Expand description
§mailrs-delivery-executor
Group-commit delivery executor on top of
mailrs-maildir 1.2’s
deliver_batch. Accumulates per-path delivery requests from
concurrent async tasks (SMTP / LMTP / IMAP APPEND sessions) and
flushes each path’s batch via a single fsync instead of
N per-message fsyncs.
Built on tokio::sync::mpsc + tokio::sync::oneshot. Each
calling session submits a delivery and awaits its own
oneshot::Receiver for individual confirmation.
§Why
mailrs-maildir 1.2’s deliver_batch is 15.27× faster than
N × deliver at N=64 batches on APFS (criterion microbench).
But typical mail receivers have the wrong shape to use it
directly: each SMTP session delivers 1-N recipients, and N is
small. No caller is naturally going to hand a batch of 64 messages
to a single deliver_batch call.
This crate is the bridge. The executor task accumulates per-path
requests across concurrent sessions, groups them by destination,
and flushes each group through deliver_batch. At saturation,
batches naturally fill to max_batch=64 and the full microbench
speedup translates to real throughput.

**Data provided:**
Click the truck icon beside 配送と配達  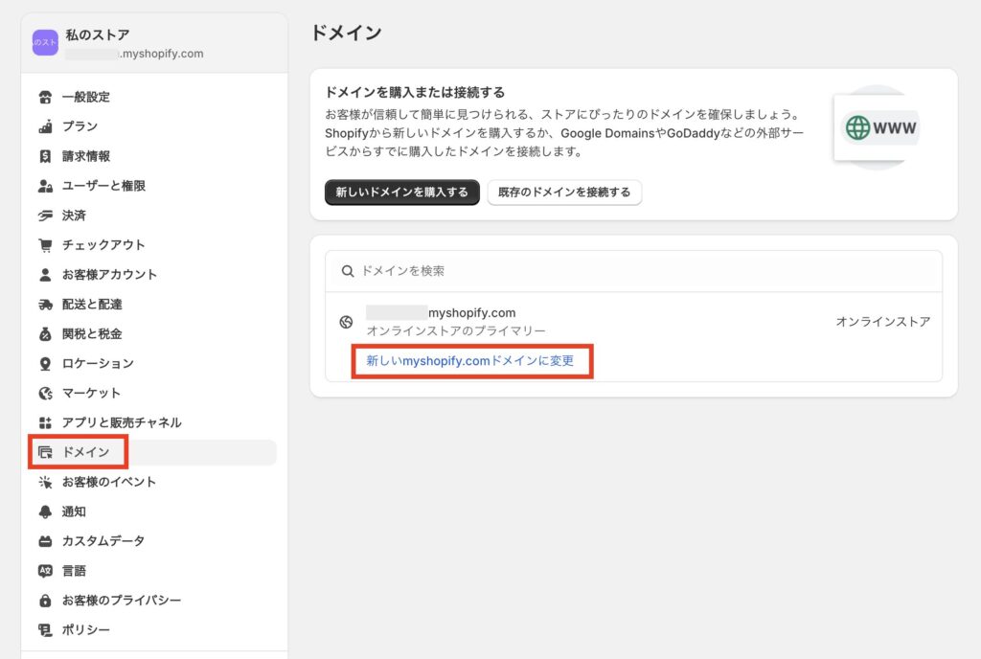(45, 305)
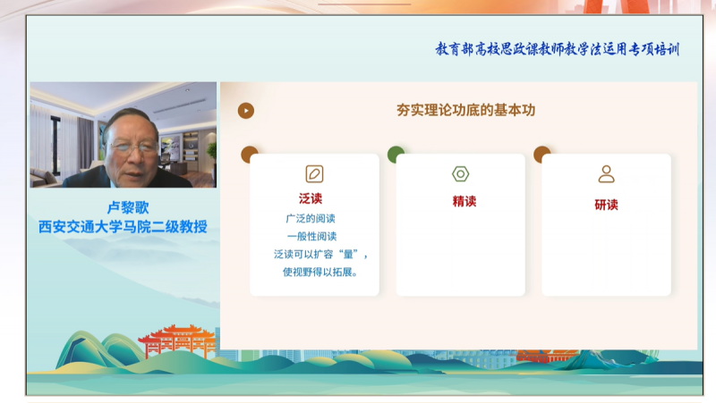716x403 pixels.
Task: Click the text line 一般性阅读
Action: tap(311, 237)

**Task set:**
(1) From the delivery executor description, repeat the passage starting with "Expand description" and going on through "for individual confirmation.".
(2) In the delivery executor description, how much faster is deliver_batch than N × deliver at N=64 batches on APFS?

**Results of the exercise:**
(1)
Expand description
§mailrs-delivery-executor
Group-commit delivery executor on top of
mailrs-maildir 1.2’s
deliver_batch. Accumulates per-path delivery requests from
concurrent async tasks (SMTP / LMTP / IMAP APPEND sessions) and
flushes each path’s batch via a single fsync instead of
N per-message fsyncs.
Built on tokio::sync::mpsc + tokio::sync::oneshot. Each
calling session submits a delivery and awaits its own
oneshot::Receiver for individual confirmation.

(2) 15.27× faster.